__What needs to be done__. An exact copy of every record is the expected answer.

===== Available data

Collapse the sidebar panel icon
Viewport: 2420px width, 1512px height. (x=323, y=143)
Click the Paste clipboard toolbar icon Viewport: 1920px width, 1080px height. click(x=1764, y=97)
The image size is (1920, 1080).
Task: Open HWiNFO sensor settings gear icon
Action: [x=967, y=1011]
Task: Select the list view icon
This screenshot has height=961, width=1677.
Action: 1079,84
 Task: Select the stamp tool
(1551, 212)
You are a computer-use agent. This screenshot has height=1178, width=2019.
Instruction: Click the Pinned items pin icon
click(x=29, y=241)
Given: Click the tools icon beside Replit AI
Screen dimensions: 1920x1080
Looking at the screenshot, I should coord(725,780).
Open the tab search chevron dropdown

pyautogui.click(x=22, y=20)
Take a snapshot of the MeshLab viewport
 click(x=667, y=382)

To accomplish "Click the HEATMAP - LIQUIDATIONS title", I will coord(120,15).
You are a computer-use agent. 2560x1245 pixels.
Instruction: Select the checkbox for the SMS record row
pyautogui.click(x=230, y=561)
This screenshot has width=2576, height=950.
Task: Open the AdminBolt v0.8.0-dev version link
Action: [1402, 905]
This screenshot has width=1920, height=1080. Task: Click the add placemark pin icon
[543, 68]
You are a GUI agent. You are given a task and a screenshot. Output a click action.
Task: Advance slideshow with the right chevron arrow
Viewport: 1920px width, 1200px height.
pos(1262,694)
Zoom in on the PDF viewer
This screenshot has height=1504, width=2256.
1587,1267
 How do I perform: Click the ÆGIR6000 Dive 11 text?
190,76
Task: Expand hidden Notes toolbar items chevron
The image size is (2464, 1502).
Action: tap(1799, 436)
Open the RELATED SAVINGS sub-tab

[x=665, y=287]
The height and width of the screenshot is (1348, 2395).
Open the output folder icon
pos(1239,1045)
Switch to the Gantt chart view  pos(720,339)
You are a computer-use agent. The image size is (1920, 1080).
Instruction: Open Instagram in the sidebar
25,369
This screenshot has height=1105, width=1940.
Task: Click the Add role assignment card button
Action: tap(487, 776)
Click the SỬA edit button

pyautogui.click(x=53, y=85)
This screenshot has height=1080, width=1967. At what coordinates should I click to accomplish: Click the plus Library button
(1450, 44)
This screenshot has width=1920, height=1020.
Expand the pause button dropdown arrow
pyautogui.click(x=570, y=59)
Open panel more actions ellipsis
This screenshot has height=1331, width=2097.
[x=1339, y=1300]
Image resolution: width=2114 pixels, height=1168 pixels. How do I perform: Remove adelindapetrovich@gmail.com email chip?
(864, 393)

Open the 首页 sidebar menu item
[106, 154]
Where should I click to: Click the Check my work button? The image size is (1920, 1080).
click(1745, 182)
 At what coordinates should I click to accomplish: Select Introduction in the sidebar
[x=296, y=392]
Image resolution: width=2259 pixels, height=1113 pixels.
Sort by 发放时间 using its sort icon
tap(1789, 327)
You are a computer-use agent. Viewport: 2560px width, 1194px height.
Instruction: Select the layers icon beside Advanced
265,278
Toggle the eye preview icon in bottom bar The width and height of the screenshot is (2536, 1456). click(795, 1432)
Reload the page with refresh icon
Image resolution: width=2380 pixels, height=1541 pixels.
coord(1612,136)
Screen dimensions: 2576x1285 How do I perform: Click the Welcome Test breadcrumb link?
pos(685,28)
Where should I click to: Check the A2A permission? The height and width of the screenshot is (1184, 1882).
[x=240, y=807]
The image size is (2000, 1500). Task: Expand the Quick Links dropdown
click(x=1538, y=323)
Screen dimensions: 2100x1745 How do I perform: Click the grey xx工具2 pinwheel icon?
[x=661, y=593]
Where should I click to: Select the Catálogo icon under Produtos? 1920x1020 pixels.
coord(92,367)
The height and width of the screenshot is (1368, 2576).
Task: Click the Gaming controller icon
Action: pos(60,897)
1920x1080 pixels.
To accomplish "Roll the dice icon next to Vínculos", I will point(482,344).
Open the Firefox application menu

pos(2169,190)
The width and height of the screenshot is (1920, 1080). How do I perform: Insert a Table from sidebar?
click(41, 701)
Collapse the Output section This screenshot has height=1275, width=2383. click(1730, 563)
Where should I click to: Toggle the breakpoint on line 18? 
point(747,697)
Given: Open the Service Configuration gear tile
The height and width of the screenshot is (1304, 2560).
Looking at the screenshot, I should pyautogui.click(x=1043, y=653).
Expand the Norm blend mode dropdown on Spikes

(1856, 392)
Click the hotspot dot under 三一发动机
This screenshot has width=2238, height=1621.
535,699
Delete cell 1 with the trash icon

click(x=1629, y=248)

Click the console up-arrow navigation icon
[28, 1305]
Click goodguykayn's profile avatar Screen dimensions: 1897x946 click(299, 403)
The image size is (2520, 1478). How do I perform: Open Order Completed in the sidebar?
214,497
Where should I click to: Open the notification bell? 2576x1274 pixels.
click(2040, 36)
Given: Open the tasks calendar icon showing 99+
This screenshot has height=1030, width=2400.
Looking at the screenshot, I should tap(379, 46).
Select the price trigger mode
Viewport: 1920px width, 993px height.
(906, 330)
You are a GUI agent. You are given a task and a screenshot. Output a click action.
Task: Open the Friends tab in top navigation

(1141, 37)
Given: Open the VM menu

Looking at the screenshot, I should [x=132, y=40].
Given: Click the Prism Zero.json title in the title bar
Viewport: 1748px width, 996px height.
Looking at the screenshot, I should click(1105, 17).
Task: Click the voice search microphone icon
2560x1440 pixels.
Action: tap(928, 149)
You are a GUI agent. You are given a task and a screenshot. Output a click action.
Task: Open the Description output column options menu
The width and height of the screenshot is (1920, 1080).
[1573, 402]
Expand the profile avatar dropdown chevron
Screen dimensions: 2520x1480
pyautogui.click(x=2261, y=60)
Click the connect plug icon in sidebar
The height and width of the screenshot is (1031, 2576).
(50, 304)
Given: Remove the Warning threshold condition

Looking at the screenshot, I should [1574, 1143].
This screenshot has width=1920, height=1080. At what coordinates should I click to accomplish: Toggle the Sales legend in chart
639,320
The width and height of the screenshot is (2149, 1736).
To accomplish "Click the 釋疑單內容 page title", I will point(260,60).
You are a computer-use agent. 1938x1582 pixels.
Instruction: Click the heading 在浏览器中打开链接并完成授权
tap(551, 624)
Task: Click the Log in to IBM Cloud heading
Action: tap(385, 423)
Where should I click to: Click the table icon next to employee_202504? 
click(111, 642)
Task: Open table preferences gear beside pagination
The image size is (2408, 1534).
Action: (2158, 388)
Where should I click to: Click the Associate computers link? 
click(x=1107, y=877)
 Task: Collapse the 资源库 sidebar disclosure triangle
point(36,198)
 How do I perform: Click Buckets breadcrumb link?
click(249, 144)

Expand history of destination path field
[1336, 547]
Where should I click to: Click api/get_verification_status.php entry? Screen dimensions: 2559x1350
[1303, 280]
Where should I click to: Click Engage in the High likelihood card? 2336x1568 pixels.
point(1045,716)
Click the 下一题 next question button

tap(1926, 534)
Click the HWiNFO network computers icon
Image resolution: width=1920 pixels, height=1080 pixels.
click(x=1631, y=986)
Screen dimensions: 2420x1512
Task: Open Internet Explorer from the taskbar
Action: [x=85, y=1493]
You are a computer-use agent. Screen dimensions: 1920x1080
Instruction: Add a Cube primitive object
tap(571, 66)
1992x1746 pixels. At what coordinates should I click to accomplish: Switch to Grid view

==========

__Task output__.
Collapse the sidebar panel icon
Viewport: 2420px width, 1512px height. (x=323, y=143)
Click the Paste clipboard toolbar icon Viewport: 1920px width, 1080px height. click(x=1764, y=97)
The image size is (1920, 1080).
Task: Open HWiNFO sensor settings gear icon
Action: [x=967, y=1011]
Task: Select the list view icon
This screenshot has height=961, width=1677.
Action: 1079,84
 Task: Select the stamp tool
(1551, 212)
You are a computer-use agent. This screenshot has height=1178, width=2019.
Instruction: Click the Pinned items pin icon
click(x=29, y=241)
Given: Click the tools icon beside Replit AI
Screen dimensions: 1920x1080
Looking at the screenshot, I should coord(725,780).
Open the tab search chevron dropdown

pyautogui.click(x=22, y=20)
Take a snapshot of the MeshLab viewport
 click(x=667, y=382)

To accomplish "Click the HEATMAP - LIQUIDATIONS title", I will coord(120,15).
You are a computer-use agent. 2560x1245 pixels.
Instruction: Select the checkbox for the SMS record row
pyautogui.click(x=230, y=561)
This screenshot has width=2576, height=950.
Task: Open the AdminBolt v0.8.0-dev version link
Action: [1402, 905]
This screenshot has width=1920, height=1080. Task: Click the add placemark pin icon
[543, 68]
You are a GUI agent. You are given a task and a screenshot. Output a click action.
Task: Advance slideshow with the right chevron arrow
Viewport: 1920px width, 1200px height.
pos(1262,694)
Zoom in on the PDF viewer
This screenshot has height=1504, width=2256.
1587,1267
 How do I perform: Click the ÆGIR6000 Dive 11 text?
190,76
Task: Expand hidden Notes toolbar items chevron
The image size is (2464, 1502).
Action: tap(1799, 436)
Open the RELATED SAVINGS sub-tab

[x=665, y=287]
The height and width of the screenshot is (1348, 2395).
Open the output folder icon
pos(1239,1045)
Switch to the Gantt chart view  pos(720,339)
You are a computer-use agent. The image size is (1920, 1080).
Instruction: Open Instagram in the sidebar
25,369
This screenshot has height=1105, width=1940.
Task: Click the Add role assignment card button
Action: tap(487, 776)
Click the SỬA edit button

pyautogui.click(x=53, y=85)
This screenshot has height=1080, width=1967. At what coordinates should I click to accomplish: Click the plus Library button
(1450, 44)
This screenshot has width=1920, height=1020.
Expand the pause button dropdown arrow
pyautogui.click(x=570, y=59)
Open panel more actions ellipsis
This screenshot has height=1331, width=2097.
[x=1339, y=1300]
Image resolution: width=2114 pixels, height=1168 pixels. How do I perform: Remove adelindapetrovich@gmail.com email chip?
(864, 393)

Open the 首页 sidebar menu item
[106, 154]
Where should I click to: Click the Check my work button? The image size is (1920, 1080).
click(1745, 182)
 At what coordinates should I click to accomplish: Select Introduction in the sidebar
[x=296, y=392]
Image resolution: width=2259 pixels, height=1113 pixels.
Sort by 发放时间 using its sort icon
tap(1789, 327)
You are a computer-use agent. Viewport: 2560px width, 1194px height.
Instruction: Select the layers icon beside Advanced
265,278
Toggle the eye preview icon in bottom bar The width and height of the screenshot is (2536, 1456). click(795, 1432)
Reload the page with refresh icon
Image resolution: width=2380 pixels, height=1541 pixels.
coord(1612,136)
Screen dimensions: 2576x1285 How do I perform: Click the Welcome Test breadcrumb link?
pos(685,28)
Where should I click to: Check the A2A permission? The height and width of the screenshot is (1184, 1882).
[x=240, y=807]
The image size is (2000, 1500). Task: Expand the Quick Links dropdown
click(x=1538, y=323)
Screen dimensions: 2100x1745 How do I perform: Click the grey xx工具2 pinwheel icon?
[x=661, y=593]
Where should I click to: Select the Catálogo icon under Produtos? 1920x1020 pixels.
coord(92,367)
The height and width of the screenshot is (1368, 2576).
Task: Click the Gaming controller icon
Action: pos(60,897)
1920x1080 pixels.
To accomplish "Roll the dice icon next to Vínculos", I will point(482,344).
Open the Firefox application menu

pos(2169,190)
The width and height of the screenshot is (1920, 1080). How do I perform: Insert a Table from sidebar?
click(41, 701)
Collapse the Output section This screenshot has height=1275, width=2383. click(1730, 563)
Where should I click to: Toggle the breakpoint on line 18? 
point(747,697)
Given: Open the Service Configuration gear tile
The height and width of the screenshot is (1304, 2560).
Looking at the screenshot, I should pyautogui.click(x=1043, y=653).
Expand the Norm blend mode dropdown on Spikes

(1856, 392)
Click the hotspot dot under 三一发动机
This screenshot has width=2238, height=1621.
535,699
Delete cell 1 with the trash icon

click(x=1629, y=248)

Click the console up-arrow navigation icon
[28, 1305]
Click goodguykayn's profile avatar Screen dimensions: 1897x946 click(299, 403)
The image size is (2520, 1478). How do I perform: Open Order Completed in the sidebar?
214,497
Where should I click to: Open the notification bell? 2576x1274 pixels.
click(2040, 36)
Given: Open the tasks calendar icon showing 99+
This screenshot has height=1030, width=2400.
Looking at the screenshot, I should tap(379, 46).
Select the price trigger mode
Viewport: 1920px width, 993px height.
(906, 330)
You are a GUI agent. You are given a task and a screenshot. Output a click action.
Task: Open the Friends tab in top navigation

(1141, 37)
Given: Open the VM menu

Looking at the screenshot, I should [x=132, y=40].
Given: Click the Prism Zero.json title in the title bar
Viewport: 1748px width, 996px height.
Looking at the screenshot, I should click(1105, 17).
Task: Click the voice search microphone icon
2560x1440 pixels.
Action: tap(928, 149)
You are a GUI agent. You are given a task and a screenshot. Output a click action.
Task: Open the Description output column options menu
The width and height of the screenshot is (1920, 1080).
[1573, 402]
Expand the profile avatar dropdown chevron
Screen dimensions: 2520x1480
pyautogui.click(x=2261, y=60)
Click the connect plug icon in sidebar
The height and width of the screenshot is (1031, 2576).
(50, 304)
Given: Remove the Warning threshold condition

Looking at the screenshot, I should [1574, 1143].
This screenshot has width=1920, height=1080. At what coordinates should I click to accomplish: Toggle the Sales legend in chart
639,320
The width and height of the screenshot is (2149, 1736).
To accomplish "Click the 釋疑單內容 page title", I will point(260,60).
You are a computer-use agent. 1938x1582 pixels.
Instruction: Click the heading 在浏览器中打开链接并完成授权
tap(551, 624)
Task: Click the Log in to IBM Cloud heading
Action: tap(385, 423)
Where should I click to: Click the table icon next to employee_202504? 
click(111, 642)
Task: Open table preferences gear beside pagination
The image size is (2408, 1534).
Action: (2158, 388)
Where should I click to: Click the Associate computers link? 
click(x=1107, y=877)
 Task: Collapse the 资源库 sidebar disclosure triangle
point(36,198)
 How do I perform: Click Buckets breadcrumb link?
click(249, 144)

Expand history of destination path field
[1336, 547]
Where should I click to: Click api/get_verification_status.php entry? Screen dimensions: 2559x1350
[1303, 280]
Where should I click to: Click Engage in the High likelihood card? 2336x1568 pixels.
point(1045,716)
Click the 下一题 next question button

tap(1926, 534)
Click the HWiNFO network computers icon
Image resolution: width=1920 pixels, height=1080 pixels.
click(x=1631, y=986)
Screen dimensions: 2420x1512
Task: Open Internet Explorer from the taskbar
Action: [x=85, y=1493]
You are a computer-use agent. Screen dimensions: 1920x1080
Instruction: Add a Cube primitive object
tap(571, 66)
1992x1746 pixels. At what coordinates should I click to accomplish: Switch to Grid view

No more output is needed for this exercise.